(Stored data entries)
□ □ □ □ □ □ □

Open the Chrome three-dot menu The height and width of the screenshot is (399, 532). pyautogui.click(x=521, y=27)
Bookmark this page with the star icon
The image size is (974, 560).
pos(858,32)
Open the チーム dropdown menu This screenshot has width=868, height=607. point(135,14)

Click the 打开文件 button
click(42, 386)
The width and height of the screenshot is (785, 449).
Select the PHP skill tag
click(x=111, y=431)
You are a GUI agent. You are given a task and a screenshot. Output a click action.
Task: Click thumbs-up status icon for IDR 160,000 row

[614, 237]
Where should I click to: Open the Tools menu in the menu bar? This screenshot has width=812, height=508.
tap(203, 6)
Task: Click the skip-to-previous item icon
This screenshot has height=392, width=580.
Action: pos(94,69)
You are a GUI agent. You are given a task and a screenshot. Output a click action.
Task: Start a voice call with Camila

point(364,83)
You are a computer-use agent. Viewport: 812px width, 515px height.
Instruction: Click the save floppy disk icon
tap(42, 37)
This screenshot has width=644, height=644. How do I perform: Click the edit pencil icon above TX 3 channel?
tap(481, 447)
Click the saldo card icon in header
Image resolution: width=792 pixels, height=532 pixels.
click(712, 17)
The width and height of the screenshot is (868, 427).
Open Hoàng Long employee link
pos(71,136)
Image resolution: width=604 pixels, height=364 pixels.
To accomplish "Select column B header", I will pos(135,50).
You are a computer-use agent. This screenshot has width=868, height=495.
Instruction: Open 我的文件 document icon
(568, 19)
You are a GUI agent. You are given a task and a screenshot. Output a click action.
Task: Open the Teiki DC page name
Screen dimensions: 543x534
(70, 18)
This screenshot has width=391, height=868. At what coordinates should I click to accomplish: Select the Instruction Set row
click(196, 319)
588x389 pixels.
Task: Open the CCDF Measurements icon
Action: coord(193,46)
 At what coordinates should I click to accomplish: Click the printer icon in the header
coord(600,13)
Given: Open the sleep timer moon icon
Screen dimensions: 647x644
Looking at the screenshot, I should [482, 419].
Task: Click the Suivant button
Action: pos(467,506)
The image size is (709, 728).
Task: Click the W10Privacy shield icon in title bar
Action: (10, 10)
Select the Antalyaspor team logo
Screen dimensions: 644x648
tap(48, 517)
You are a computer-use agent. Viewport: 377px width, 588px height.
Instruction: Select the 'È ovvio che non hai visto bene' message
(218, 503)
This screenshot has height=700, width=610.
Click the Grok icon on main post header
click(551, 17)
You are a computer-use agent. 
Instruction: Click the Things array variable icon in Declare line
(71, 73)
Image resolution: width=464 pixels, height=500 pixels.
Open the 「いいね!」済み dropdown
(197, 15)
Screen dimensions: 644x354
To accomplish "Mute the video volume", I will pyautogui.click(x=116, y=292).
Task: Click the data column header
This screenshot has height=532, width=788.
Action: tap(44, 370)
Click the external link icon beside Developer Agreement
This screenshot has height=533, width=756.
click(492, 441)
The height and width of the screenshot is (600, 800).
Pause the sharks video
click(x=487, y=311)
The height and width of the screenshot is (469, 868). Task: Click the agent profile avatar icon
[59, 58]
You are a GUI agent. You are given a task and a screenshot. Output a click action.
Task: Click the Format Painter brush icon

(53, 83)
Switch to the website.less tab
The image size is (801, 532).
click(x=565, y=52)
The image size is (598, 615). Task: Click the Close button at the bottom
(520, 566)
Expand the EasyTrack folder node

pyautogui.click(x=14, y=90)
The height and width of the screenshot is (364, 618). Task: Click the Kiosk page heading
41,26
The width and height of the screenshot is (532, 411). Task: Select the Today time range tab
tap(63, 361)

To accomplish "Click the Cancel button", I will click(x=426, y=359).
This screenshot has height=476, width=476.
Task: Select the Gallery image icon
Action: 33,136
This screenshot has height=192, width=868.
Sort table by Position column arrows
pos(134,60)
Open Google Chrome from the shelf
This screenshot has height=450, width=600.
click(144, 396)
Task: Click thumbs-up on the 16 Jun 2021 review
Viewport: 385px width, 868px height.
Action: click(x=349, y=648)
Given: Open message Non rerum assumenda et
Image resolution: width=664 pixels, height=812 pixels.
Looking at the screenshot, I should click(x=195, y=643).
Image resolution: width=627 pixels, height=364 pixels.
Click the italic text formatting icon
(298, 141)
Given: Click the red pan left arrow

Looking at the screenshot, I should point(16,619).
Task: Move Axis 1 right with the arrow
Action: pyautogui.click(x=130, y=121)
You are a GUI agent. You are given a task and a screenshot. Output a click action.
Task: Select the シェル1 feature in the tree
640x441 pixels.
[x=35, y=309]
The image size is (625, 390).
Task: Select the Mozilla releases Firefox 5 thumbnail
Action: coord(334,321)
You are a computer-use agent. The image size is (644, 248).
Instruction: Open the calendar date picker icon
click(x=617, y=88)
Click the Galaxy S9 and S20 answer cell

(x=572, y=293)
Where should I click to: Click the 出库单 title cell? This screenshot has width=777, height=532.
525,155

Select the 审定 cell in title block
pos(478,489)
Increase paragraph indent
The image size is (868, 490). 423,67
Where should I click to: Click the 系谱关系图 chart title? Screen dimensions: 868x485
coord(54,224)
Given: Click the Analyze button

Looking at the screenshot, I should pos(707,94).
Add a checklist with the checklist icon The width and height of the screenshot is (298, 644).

□ □ □ □ □ □ □

For each line in the data that contains the string "computer", give a copy of that line.

→ **Response**:
You are a computer-use agent. Viewport: 812px width, 515px height.
You are a computer-use agent. This screenshot has width=868, height=495.
You are a computer-use agent. Viewport: 377px width, 588px height.
You are a computer-use agent. 
You are a computer-use agent. The image size is (644, 248).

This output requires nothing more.